**Problem details:**
Please give again every entry exactly as it appears, setting aside the pictures.

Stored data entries
◆ ◆ ◆ ◆ ◆

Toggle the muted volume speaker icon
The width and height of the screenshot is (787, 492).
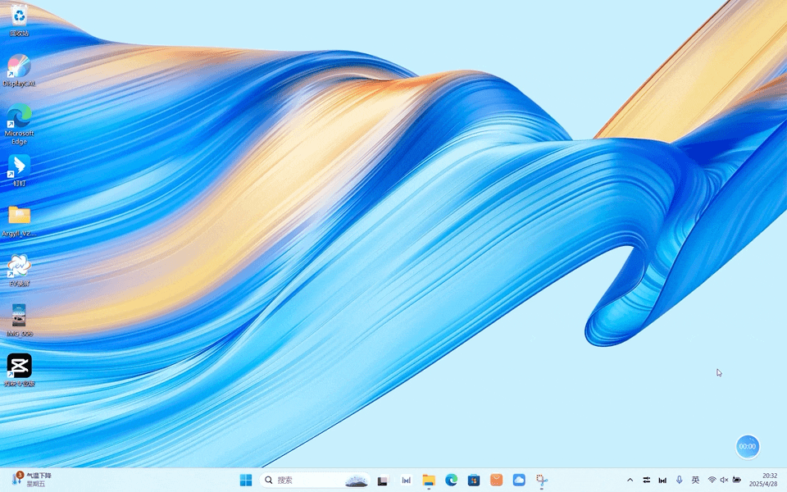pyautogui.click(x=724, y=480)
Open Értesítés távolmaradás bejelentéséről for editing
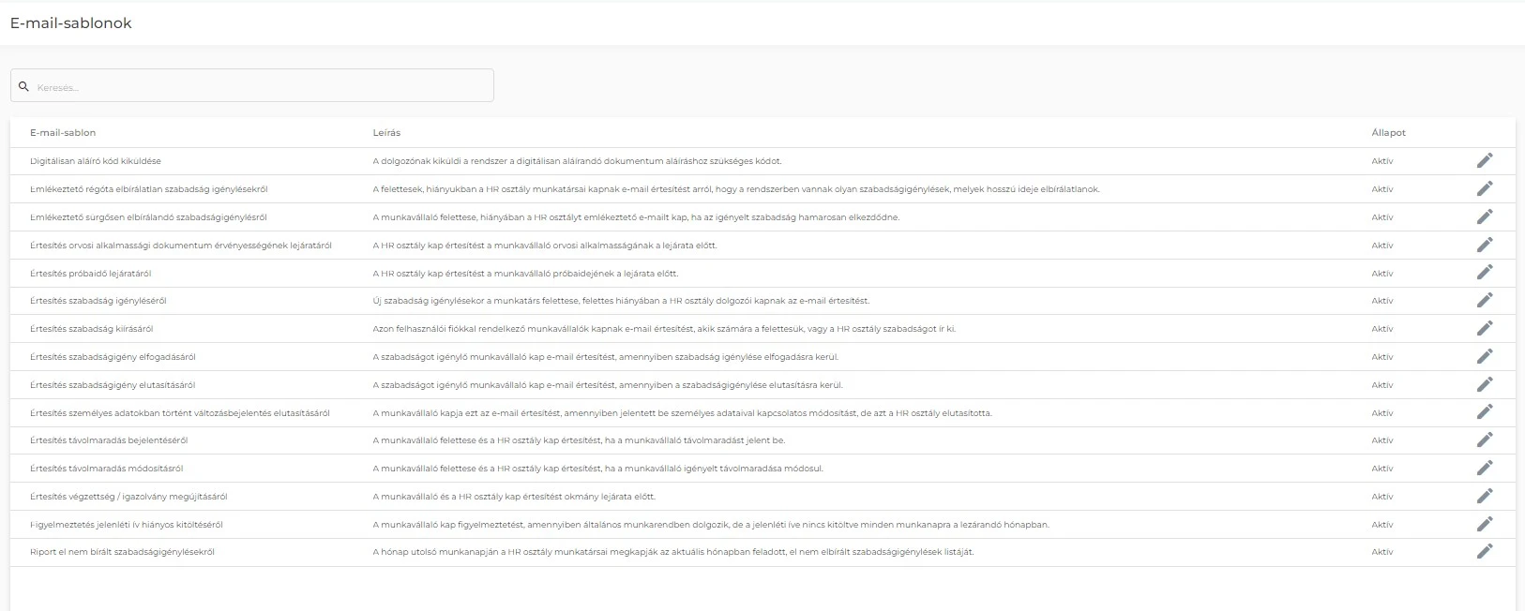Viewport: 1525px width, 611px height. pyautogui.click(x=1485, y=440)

◆ ◆ ◆ ◆ ◆

**Expected output:**
Toggle the muted volume speaker icon
The width and height of the screenshot is (787, 492).
pyautogui.click(x=724, y=480)
Open Értesítés távolmaradás bejelentéséről for editing
Viewport: 1525px width, 611px height. pyautogui.click(x=1485, y=440)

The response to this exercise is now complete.